> Dataset:
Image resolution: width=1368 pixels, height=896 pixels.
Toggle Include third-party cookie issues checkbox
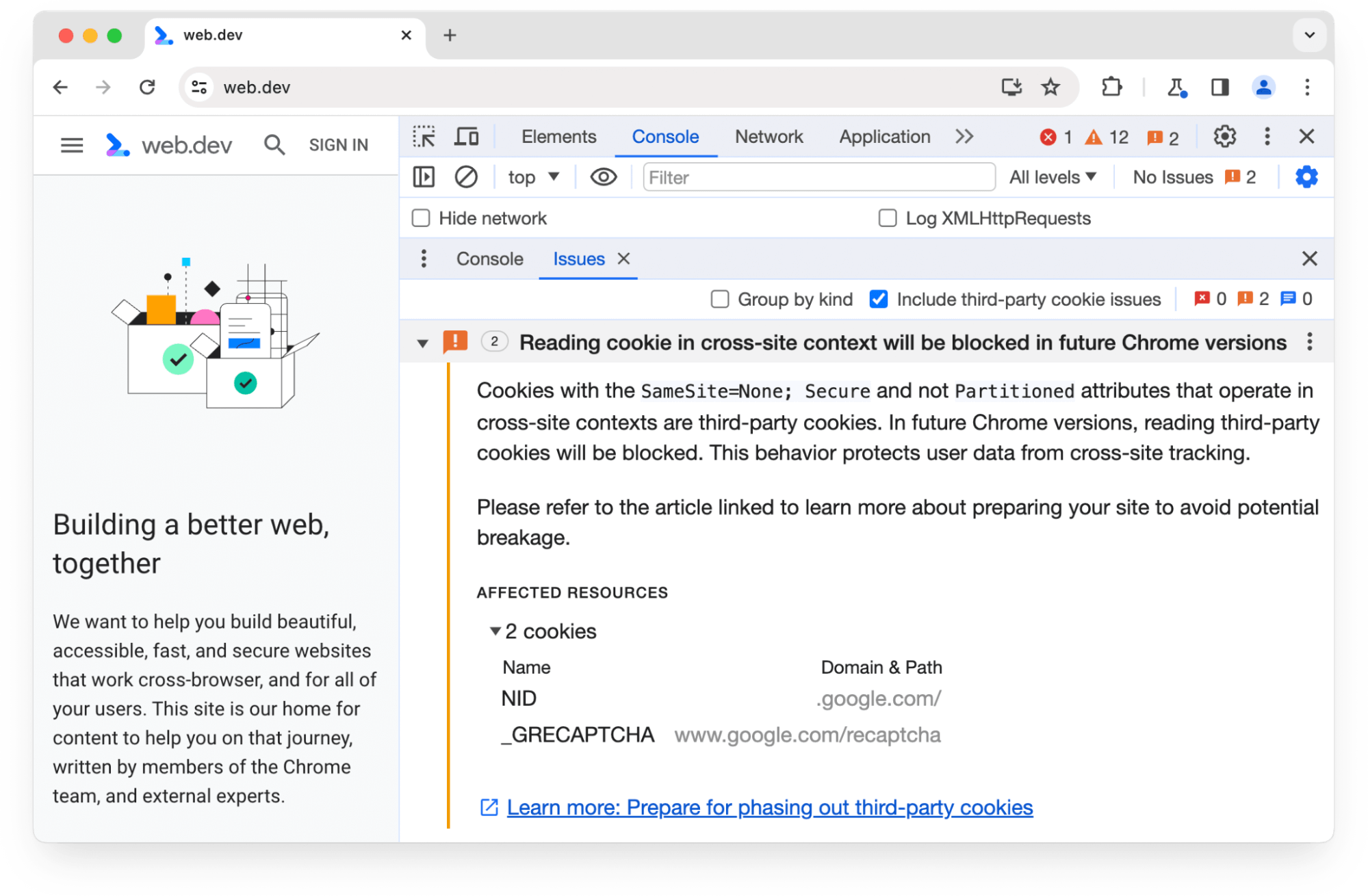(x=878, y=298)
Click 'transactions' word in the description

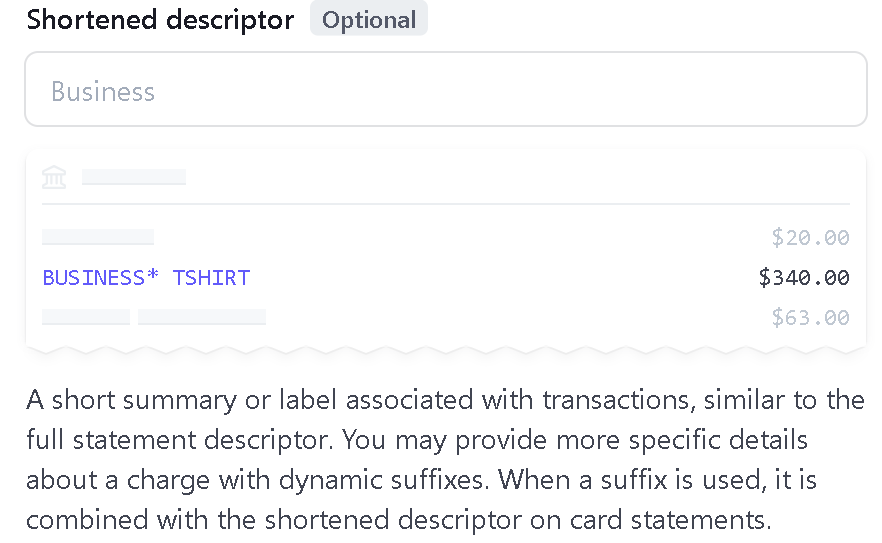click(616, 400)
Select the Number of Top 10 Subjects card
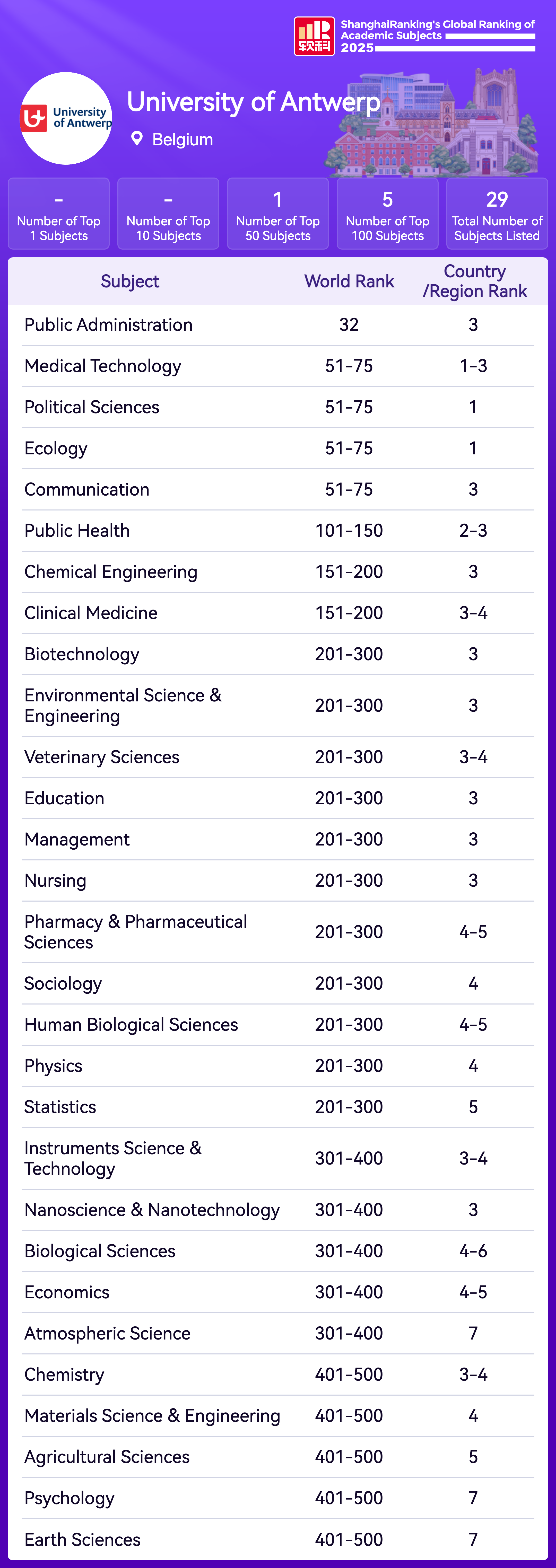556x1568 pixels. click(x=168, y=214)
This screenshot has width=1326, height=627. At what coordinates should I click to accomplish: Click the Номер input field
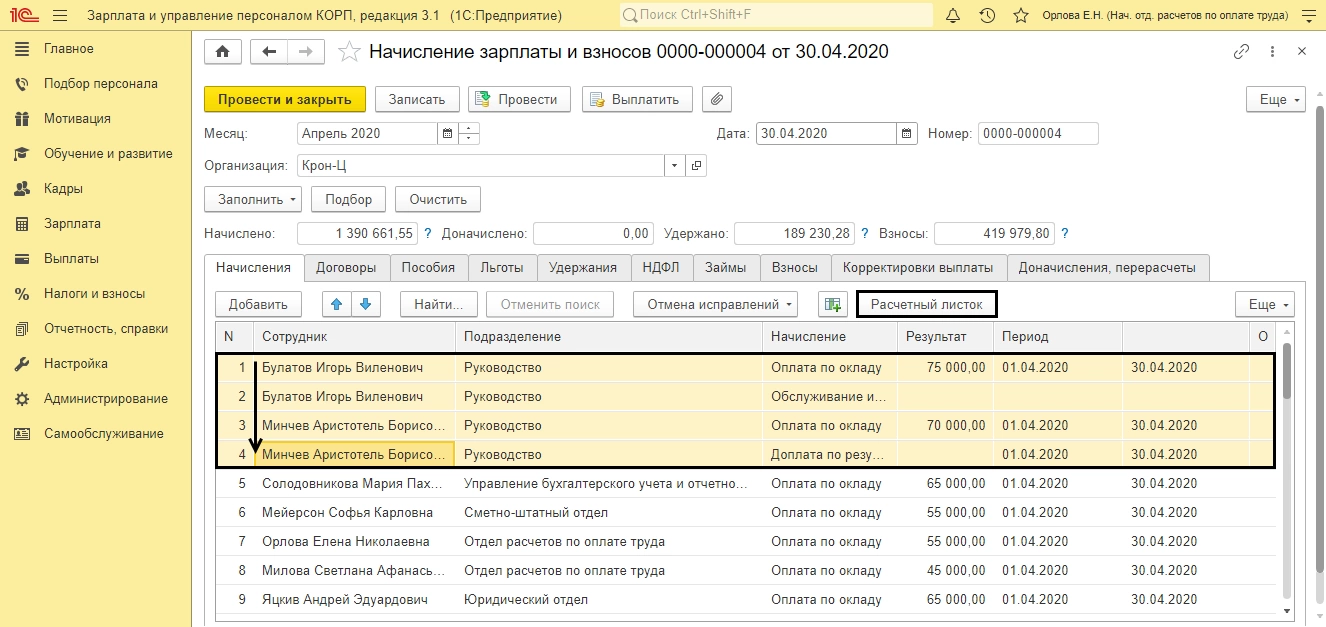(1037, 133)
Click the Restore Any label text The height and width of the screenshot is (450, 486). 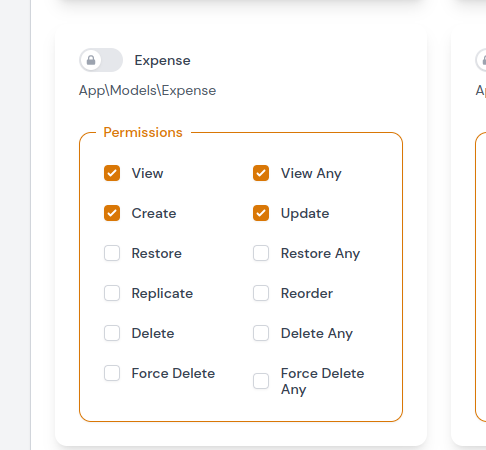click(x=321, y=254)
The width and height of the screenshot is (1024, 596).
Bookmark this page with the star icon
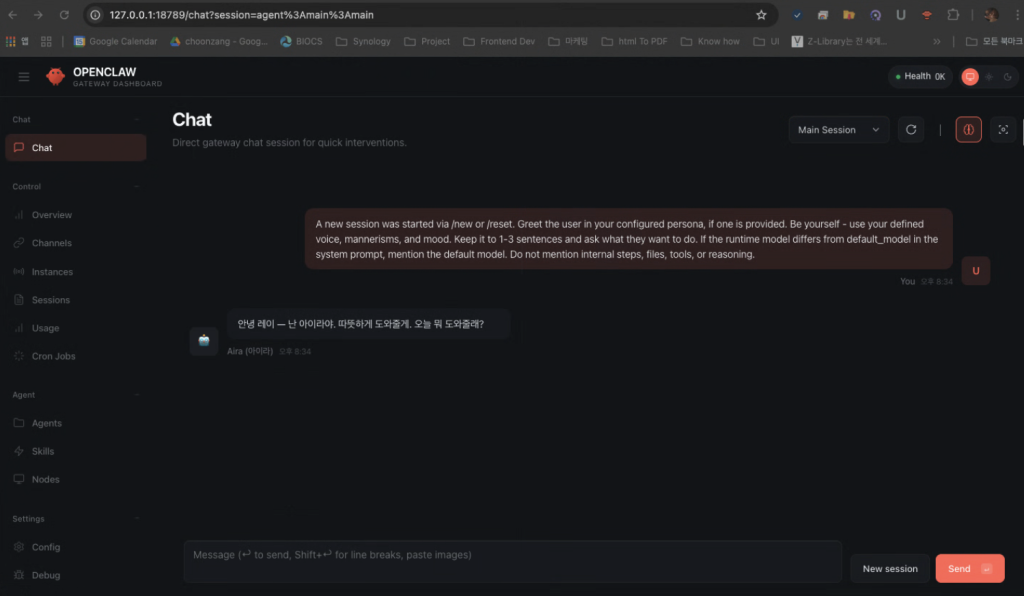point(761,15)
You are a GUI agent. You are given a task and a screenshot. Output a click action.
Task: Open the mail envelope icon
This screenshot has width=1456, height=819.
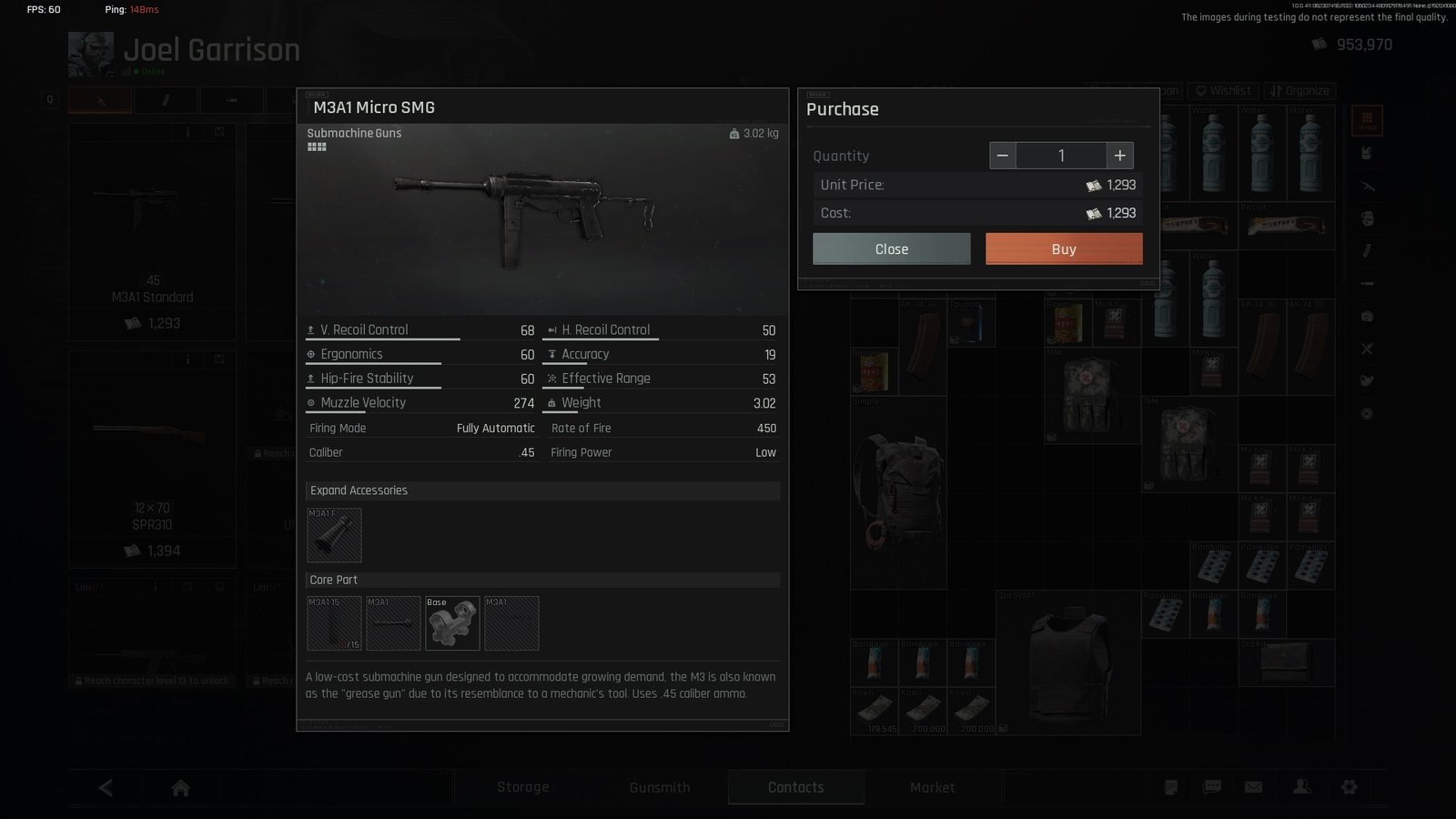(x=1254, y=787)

> Assignment: Print, without pictures, exactly the lines from the one containing "You are a GUI" through the final line of the records above.

> Task answer:
You are a GUI agent. You are given a task and a screenshot. Output a click action.
Task: Open the mail envelope icon
This screenshot has width=1456, height=819.
(x=1254, y=787)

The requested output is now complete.